Check out part 1 of this 3 part series, Identify Your Key Stakeholders.
Now that you have identified your stakeholders and curated a set of their requirements, you’ll need to set the expectations of what the ideal vendor partner should provide. In short, before you make the first official contact with a potential vendor, you should also know the results you expect from your interactions with the vendors and how you will structure the evaluation to achieve them. Consider the following:
- Why are you performing the vendor evaluation? Are you looking for a plug-and-play solution, a specific service, or a strategic partner for future projects? Defining what you need to achieve with a vendor up-front will help to anchor all of the subsequent conversations and make disqualifying misaligned vendors more straightforward.
- How many rounds of evaluation will be needed? What information do you need to determine if a vendor is an appropriate fit, how much can you cover in each interaction without becoming overwhelmed with data, and what criteria will you use to determine which vendors should proceed to the next round of the evaluation? The complexity of your requirements and the importance of non-product factors, such as experience, price, service, and vendor culture, can help you determine how many sessions to arrange as well as the order and focus for each.

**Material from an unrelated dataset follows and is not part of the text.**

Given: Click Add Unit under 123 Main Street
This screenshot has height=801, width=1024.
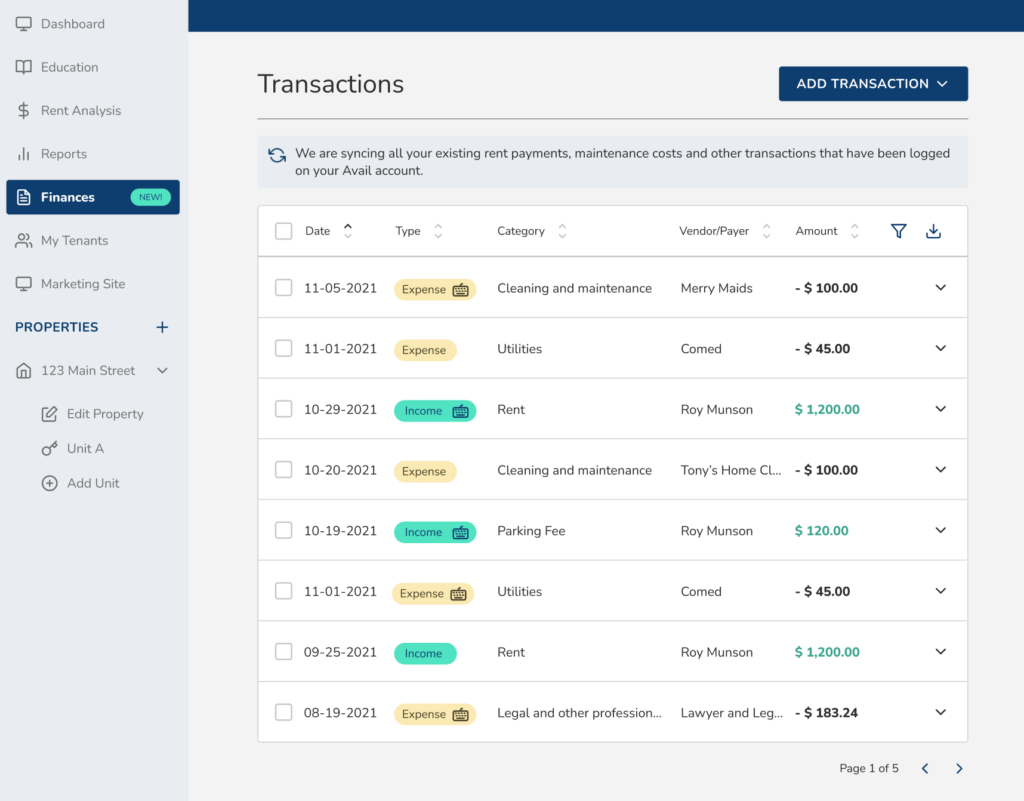Looking at the screenshot, I should 48,483.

- What format will be used in each round of the evaluation? Emails, virtual calls, on-site demos, proposals, and hands-on trials all have their place in the process and it’s important to know which to leverage when. For instance, if the vendor is not local, a remote call would be sufficient for an introductory overview of the company, but for a later phase, a full-day in-person session may be more appropriate.
- When will each round of the evaluation take place? Approximately how long will the vendors need to prepare before each round and how much time will your team need to evaluate the information provided before determining who proceeds to the next phase of the evaluation? Keep in mind that the cadence of engagements will be impacted by the deadline for a decision, the number of vendors you’re evaluating, the complexity of the products being evaluated, and whether you have resources or consultants dedicated to the evaluation full-time.

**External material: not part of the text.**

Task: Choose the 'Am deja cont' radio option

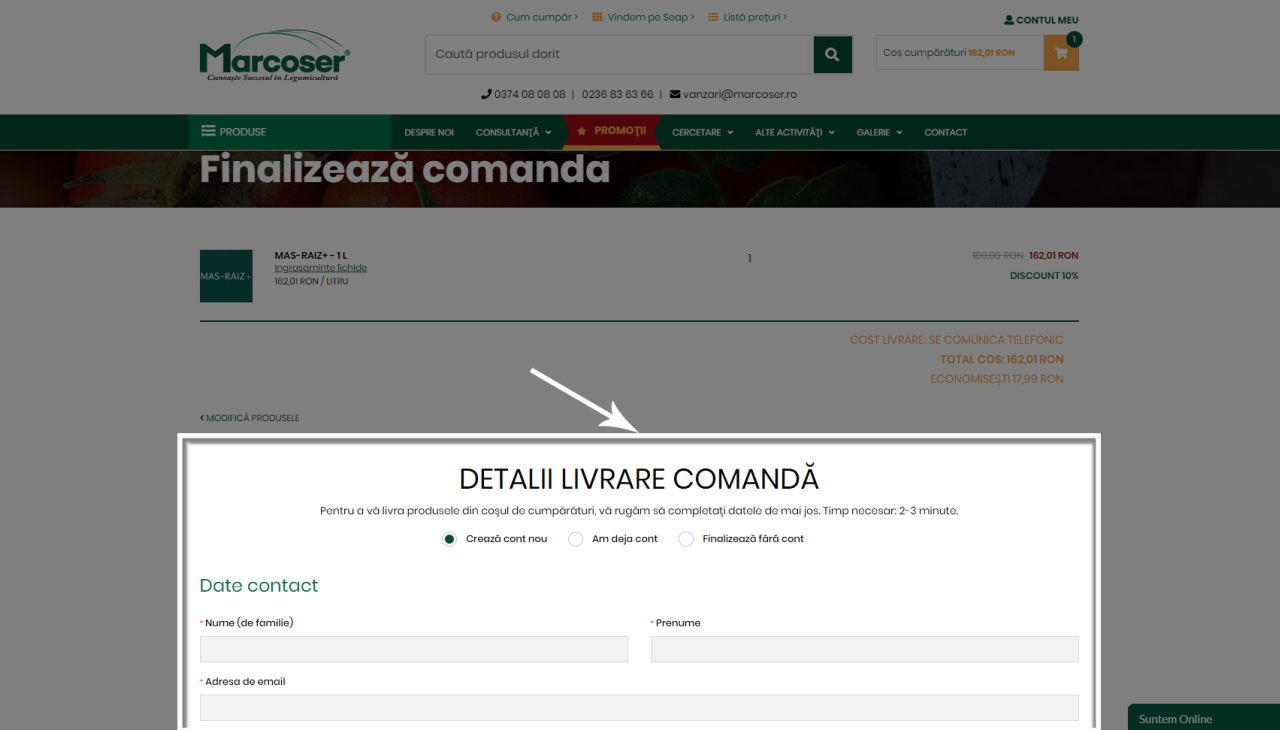Action: (575, 539)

- Which stakeholders will be involved in each session? How do you make sure that each impacted team is represented at critical points in the evaluation? While it may be appropriate to incorporate some redundancy into your pool of stakeholders for critical perspectives, you also do not want to divert from your planned course due to too many voices providing conflicting directions. If you’re unable to create a small, stable review panel of stakeholders to provide a consistent perspective across vendors and rounds of the evaluation, you will need to make sure that your core evaluation team is familiar enough with the requirements from each impacted group to represent their viewpoint in any interaction with the vendors, even if they are unable to attend a session.
Once you have your evaluation structured, you’ll be ready to connect with your vendors and set up the initial round of the evaluation.